Again, due to the caching mechanism of Nanos++, only 40 bytes (10 integers) have been transferred from the OpenCL device (in the example above it is a GPU) to the host.

2.5. Problems during compilation

While we put big efforts to make a reasonably robust compiler, you may encounter a bug or problem with Mercurium.

There are several errors of different nature that you may run into.

  • Mercurium ends abnormally with an internal error telling you to open a ticket.
  • Mercurium does not crash but gives an error on your input code and compilation stops, as if your code were not valid.
  • Mercurium does not crash, but gives an error involving an internal-source.
  • Mercurium generates wrong code and native compilation fails on an intermediate file.
  • Mercurium forgets something in the generated code and linking fails.

2.5.1. How can you help us to solve the problem quicker?

In order for us to fix your problem we need the preprocessed file.

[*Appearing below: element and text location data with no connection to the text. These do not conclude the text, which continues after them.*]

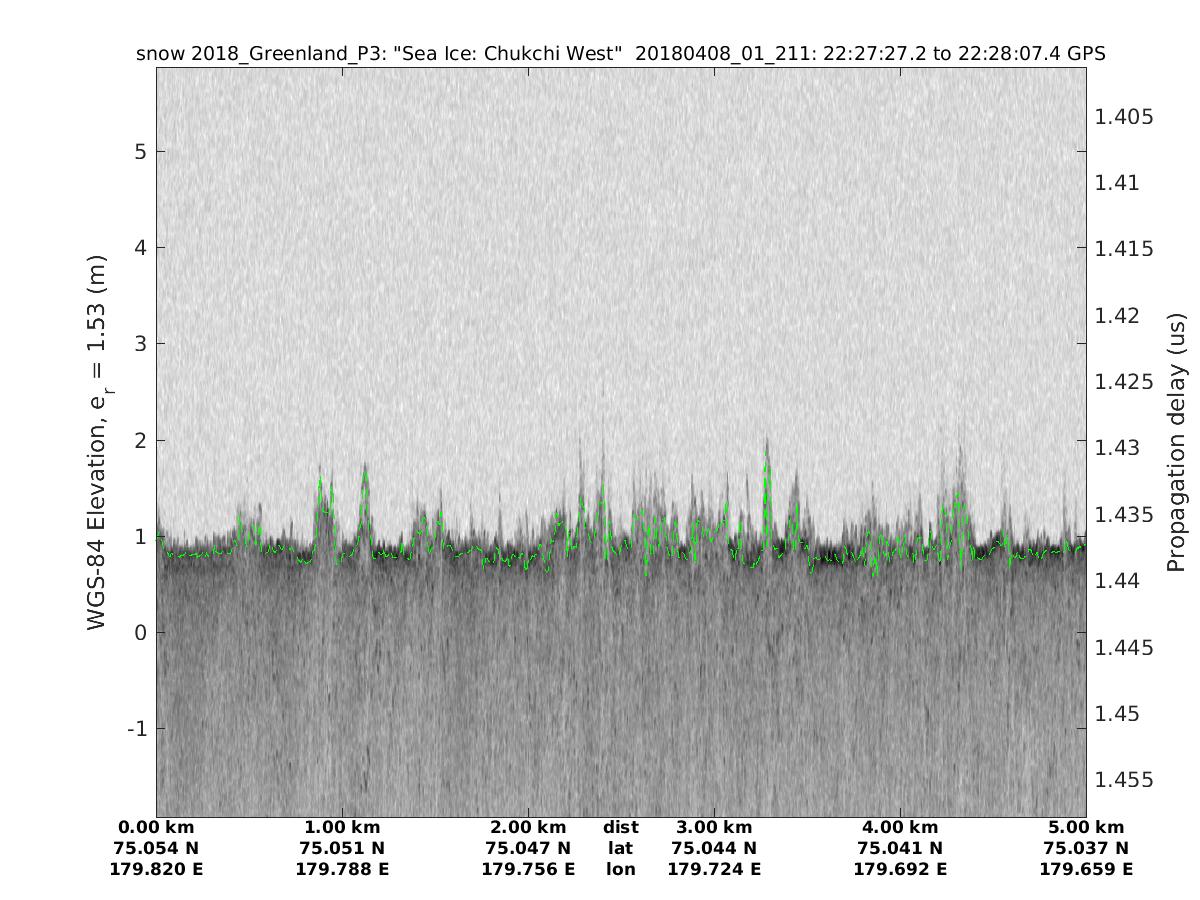The width and height of the screenshot is (1200, 900).
Task: Click the "0.00 km" distance label
Action: click(x=156, y=828)
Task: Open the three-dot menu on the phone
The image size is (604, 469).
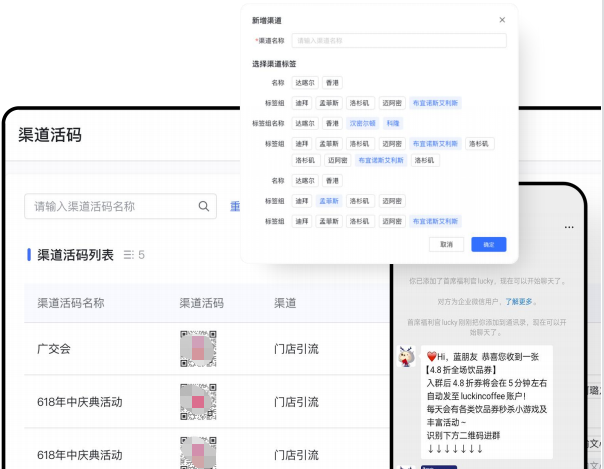Action: pyautogui.click(x=568, y=228)
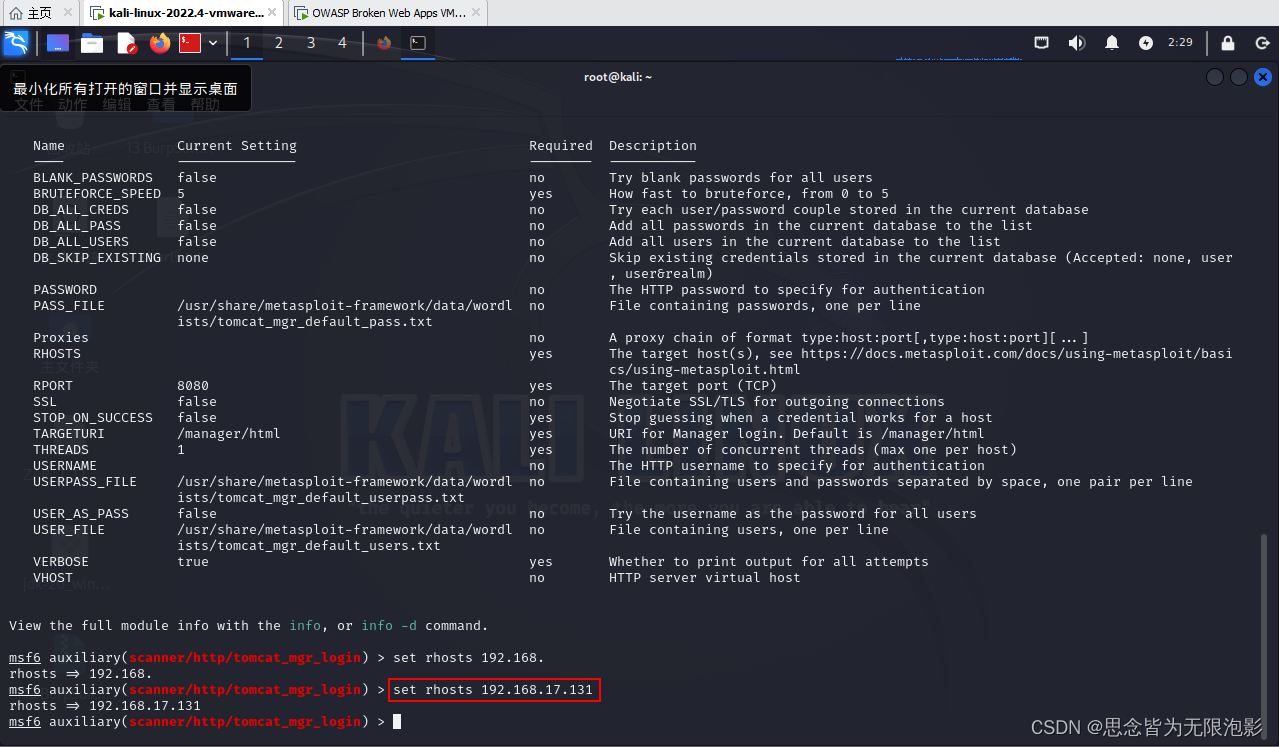Select the red terminal emulator taskbar icon
The image size is (1279, 747).
coord(189,43)
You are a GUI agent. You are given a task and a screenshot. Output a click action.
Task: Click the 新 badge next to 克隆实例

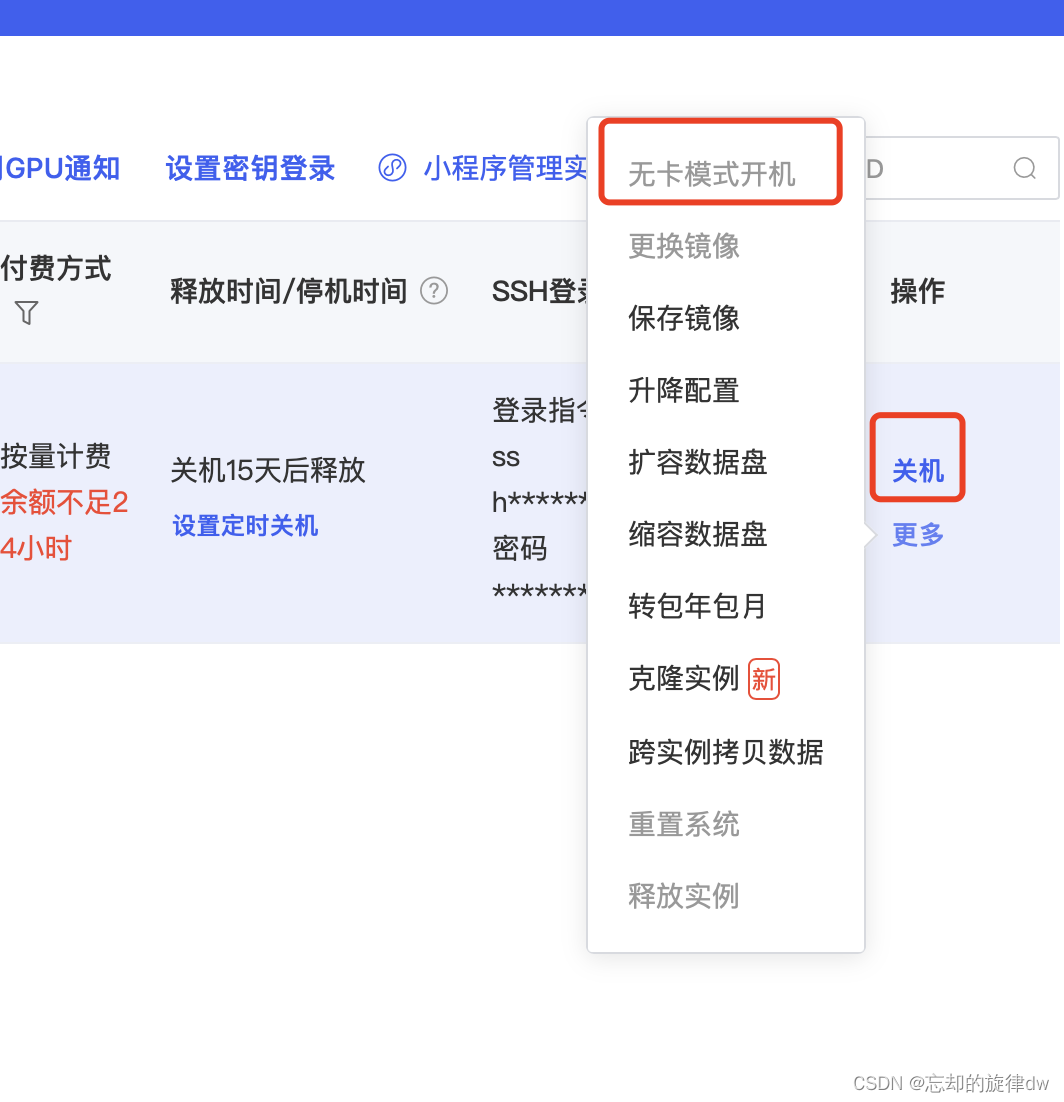coord(763,678)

If your program is C/C++ we need you to do:

  1. Figure out the compilation command of the file that fails to compile. Make sure you can replicate the problem using that compilation command alone.
  2. If your compilation command includes -c, replace it by -E. If it does not include -c simply add -E.
  3. If your compilation command includes -o file (or -o file.o) replace it by -o file.ii. If it does not include -o, simply add -o file.ii.
  4. Now run the compiler with this modified compilation command. It should have generated a file.ii.
  5. These files are usually very large. Please compress them with gzip (or bzip2 or any similar tool).

Send us an email to pm-tools@bsc.es with the error message you are experiencing and the (compressed) preprocessed file attached.

If your program is Fortran just the input file may be enough, but you may have to add all the INCLUDEd files and modules.